Wednesday, October 12, 2005

Remembering My Forgettable Music Career #1: "Dead Frog"

(I plan to make "Remembering My Forgettable Music Career" a regular feature on Scrambies. In this recurring "column," I will reflect on every song I have ever written, one at a time. When possible, I will provide an MP3 of the song for free download and a colored-pencil illustration.)

Dead Frog (April 1994)

Music by Josh Tinley and Liquid Diet
Lyrics by Josh Tinley
First performed by Liquid Diet, July 1994
Released on Drywall's Feege Against the Machine, August 1995

Liquid Diet was:

Josh Tinley: Vocals, bass
Brian Fuzzell: Drums
Tim Gober: Guitar

Free download: Dead Frog (MP3)

"Dead Frog" was the first rock song I ever wrote, and by most accounts was one of the worst. After ten years of piano lessons, I had become schooled in music theory and had decided that I wasn't interested in writing music in major keys. I thus set out to write a song that was partially in a minor key and partially in no key at all. And I didn't bother to pay attention to any of the music I was listening to at the time to figure out how a rock song might be structured. I sought originality; unfortunately, I think I found what I was looking for.

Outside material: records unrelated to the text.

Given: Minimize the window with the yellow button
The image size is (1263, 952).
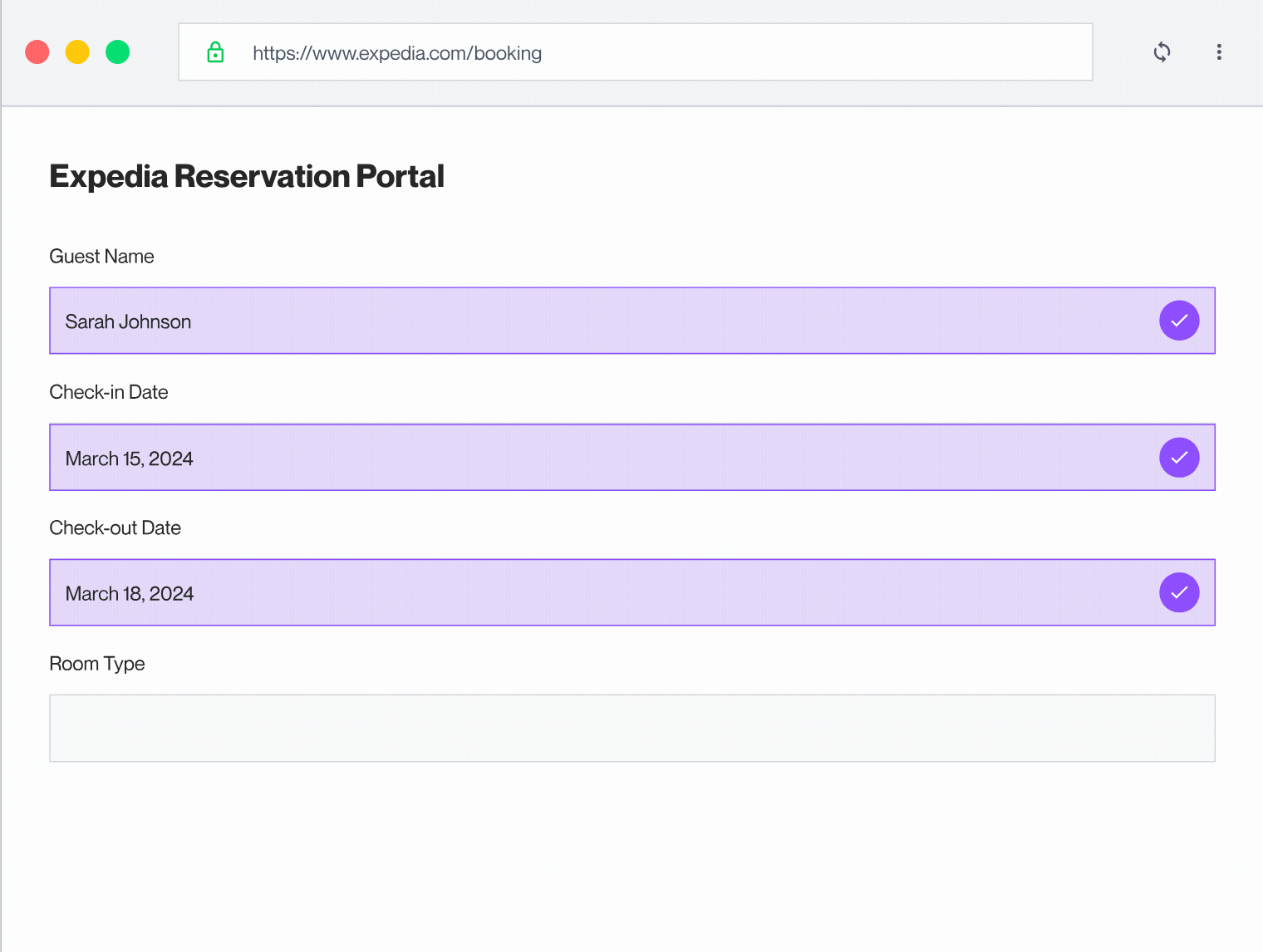Looking at the screenshot, I should pyautogui.click(x=77, y=52).
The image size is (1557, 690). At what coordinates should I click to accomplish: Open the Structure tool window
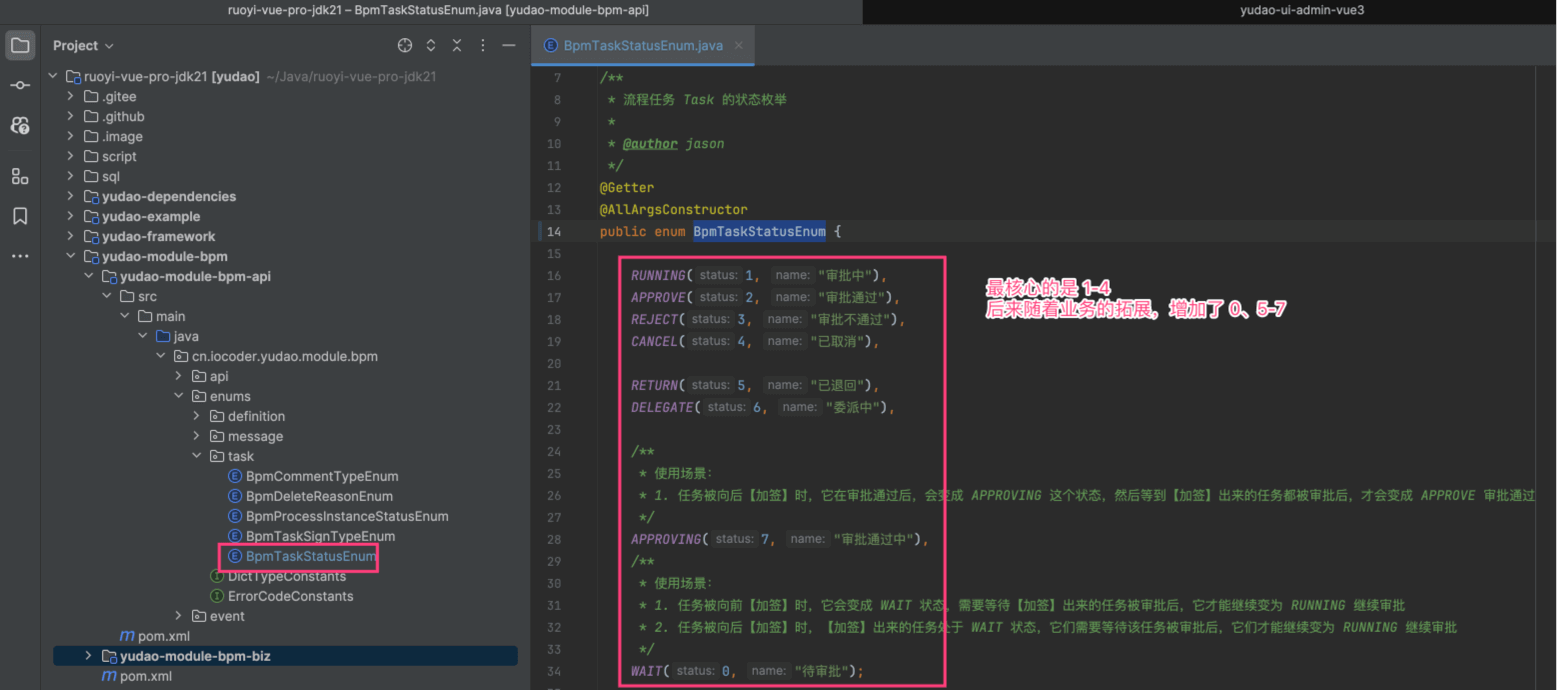tap(20, 176)
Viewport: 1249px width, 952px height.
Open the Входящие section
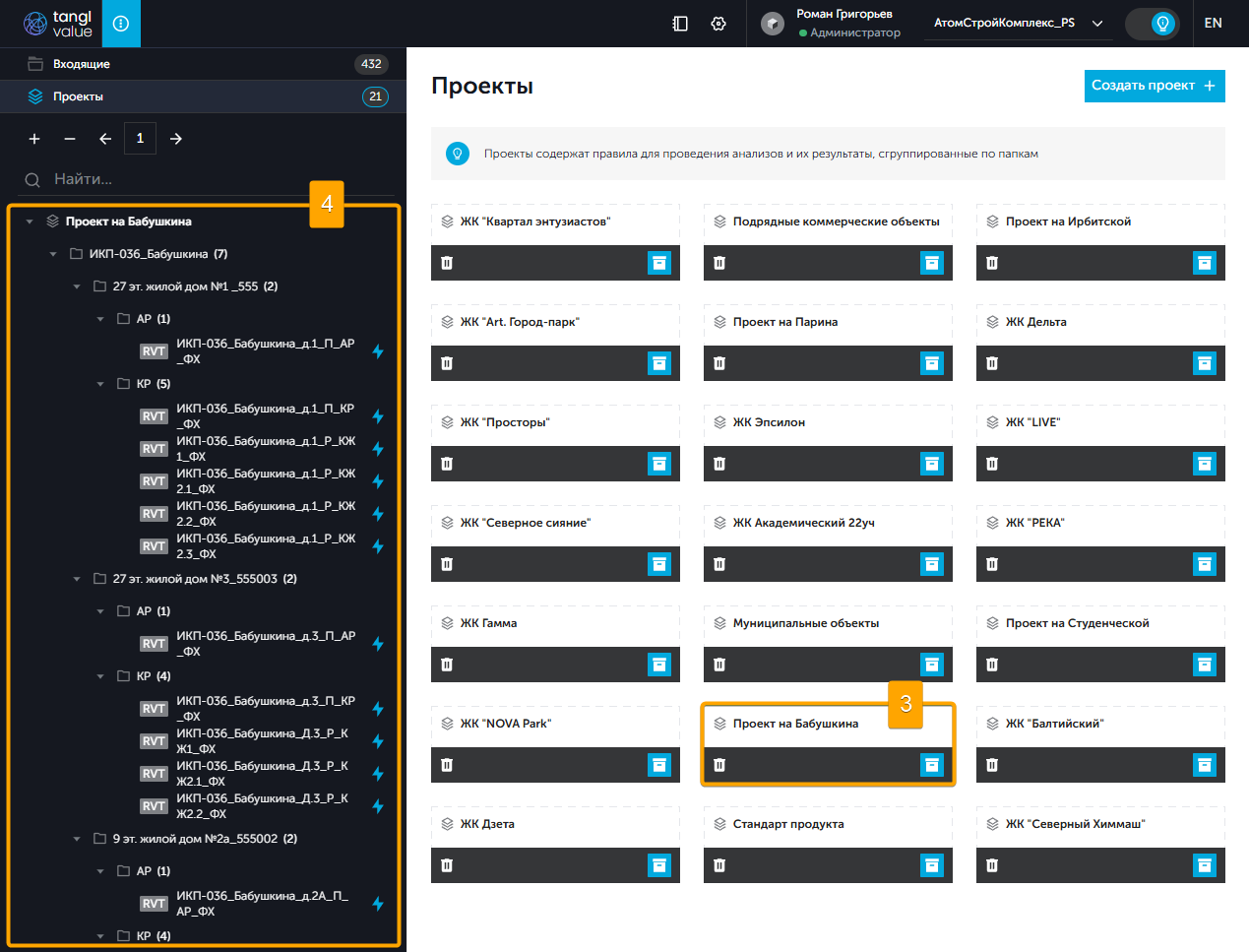coord(82,64)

In April 1994 I was all about teen angst. Academically, the second semester of my junior year of high school was my worst to date. I had decided that high school was spoon-feeding me meaningless crap and not teaching me to think, so I stopped trying. I had determined that my peers were mindless products of popular culture, that they had so sacrificed their human capacities to think and feel that they might as well have been frogs. Kurt Cobain had offed himself earlier that month ("now the music's dead"), and the depression and occasional thoughts of suicide I had been experiencing seemed suddenly glamorous. ("When will I find out what it means to die?") I reasoned that if I were to become like my classmates—if I were to become just another frog—then I need not go on living. I would be a "dead frog." (I no longer feel such animosity toward my peers or even my former classmates. While I still have reservations about popular culture, the "dead frog" thing was a phase.)

"Dead Frog" was about angst, about frustration, about suicide. It was a sermon of judgment and condemnation preached to my peers ("You don't know what it means; you don't know how to think; you don't know if it's real; you don't know how to feel"), while at the same time being a desperate plea asking them for help. (Looking back, it was also a pretty mediocre song.)